Risk Management – Using a risk breakdown structure
In this session I want to talk about the risk breakdown structure and how we use it to assist us to identify risk within our organisation.
If you are a large organisation, it would be a great challenge for you to walk into a risk workshop and say “right, what are our risks?” We need something to break that down a bit; otherwise it’s like trying to eat an elephant. So we use the sources of risk or a risk breakdown structure.

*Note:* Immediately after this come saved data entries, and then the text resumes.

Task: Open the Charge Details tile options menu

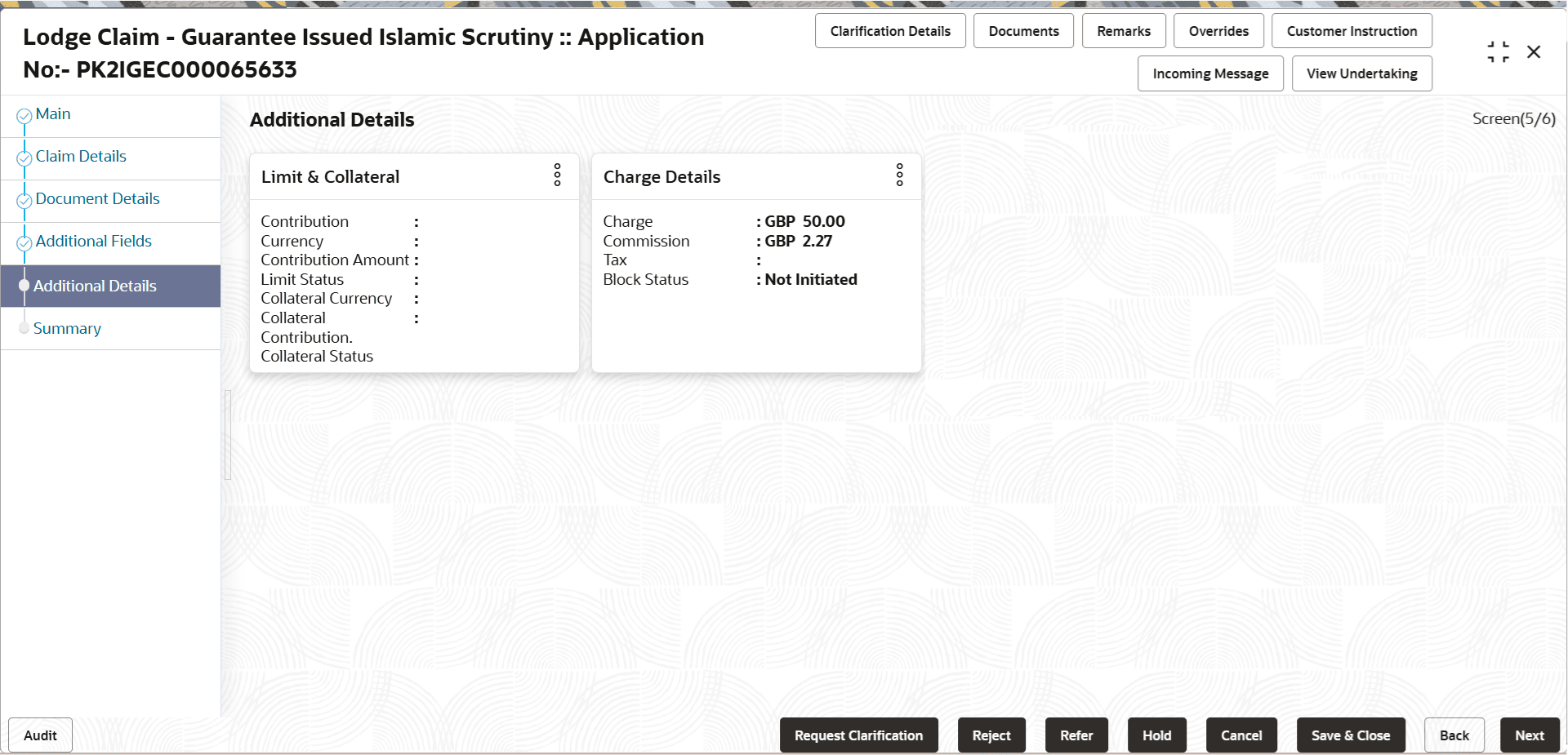Action: pyautogui.click(x=899, y=175)
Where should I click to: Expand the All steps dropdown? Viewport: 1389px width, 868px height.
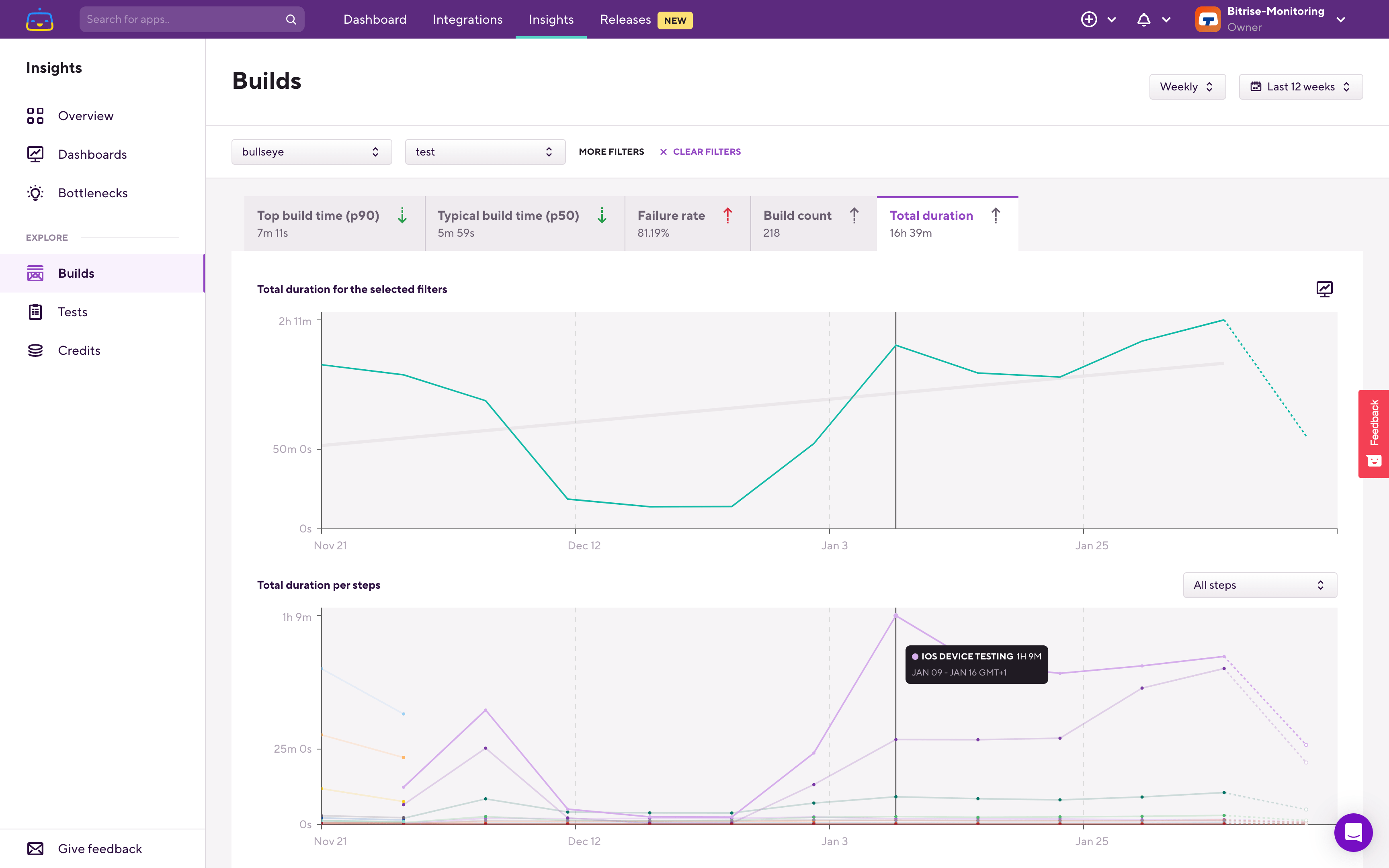tap(1259, 585)
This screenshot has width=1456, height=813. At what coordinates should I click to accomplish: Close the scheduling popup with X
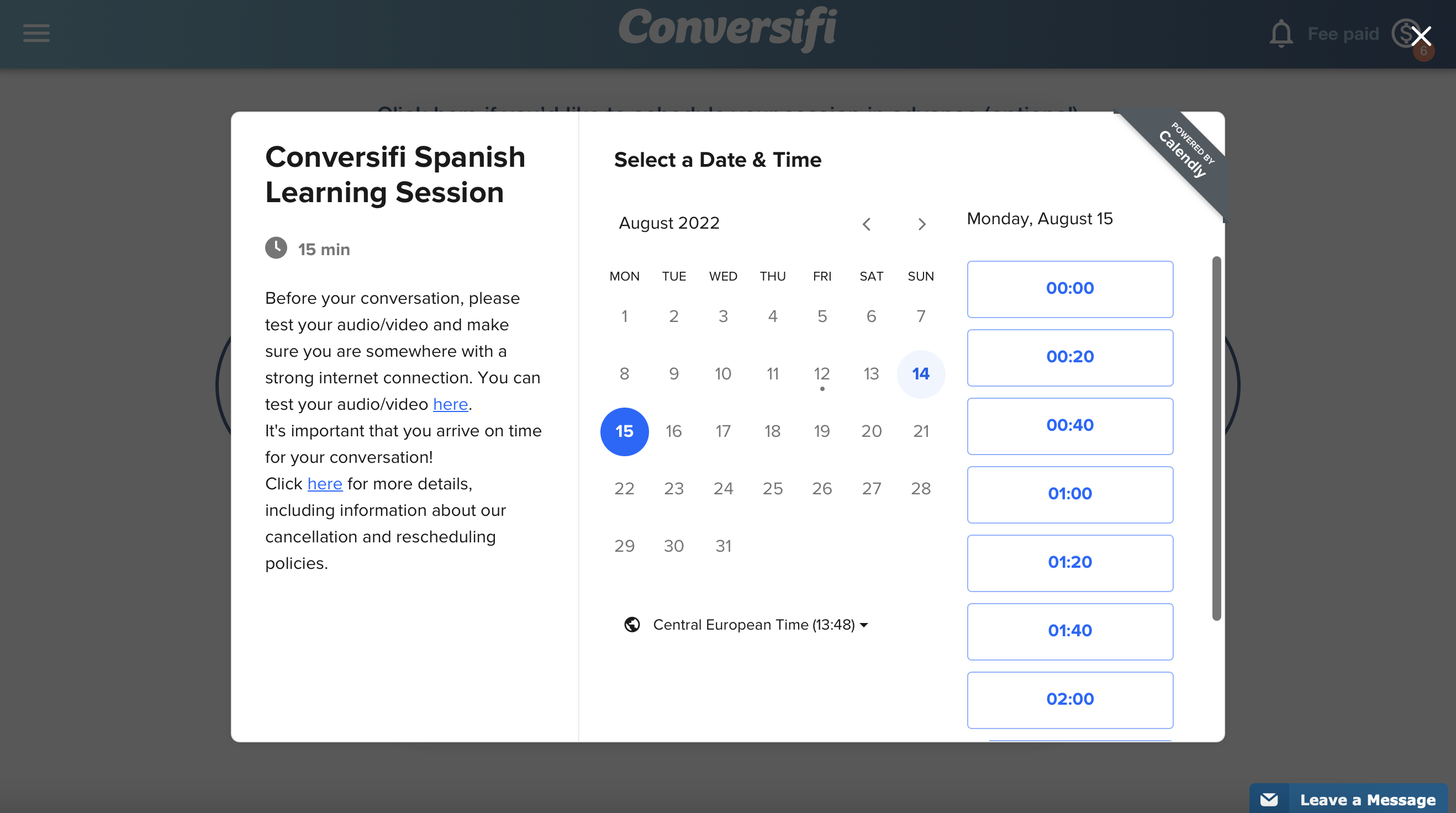pyautogui.click(x=1421, y=36)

A risk breakdown structure looks at all of the activities that you need to undertake as an organisation; all of the prerequisites that you need for your organisation; things like you staff, your contracts and so forth. So the process that we use is to identify all of those things. Once we have identified all of those constituent elements, it allows us to then ask two fundamental questions against each of those boxes:
1) What has gone wrong in the past?
2) What could go wrong in the future?
In doing so, we get a comprehensive list of those risk events against each of those elements of a risk breakdown structure. Now it’s very difficult for me to talk about a risk breakdown structure without showing you, so I’ve put some examples on the website as well as some PowerPoint slides to demonstrate how we might use that risk breakdown structure to come up with that comprehensive list of risks for our organisation.
The key is to spend some time on the risk breakdown structure. If you can do that and identify all of those activities, all of those prerequisites, all of those external factors to your organisation and then asked the two questions, “what has gone wrong in the past?” and “what could go wrong in the future?”. Your risk register will be extremely comprehensive and the chances of you missing something are greatly reduced.
So please take advantage of the resources.
Once again, and as always, let’s be careful out there.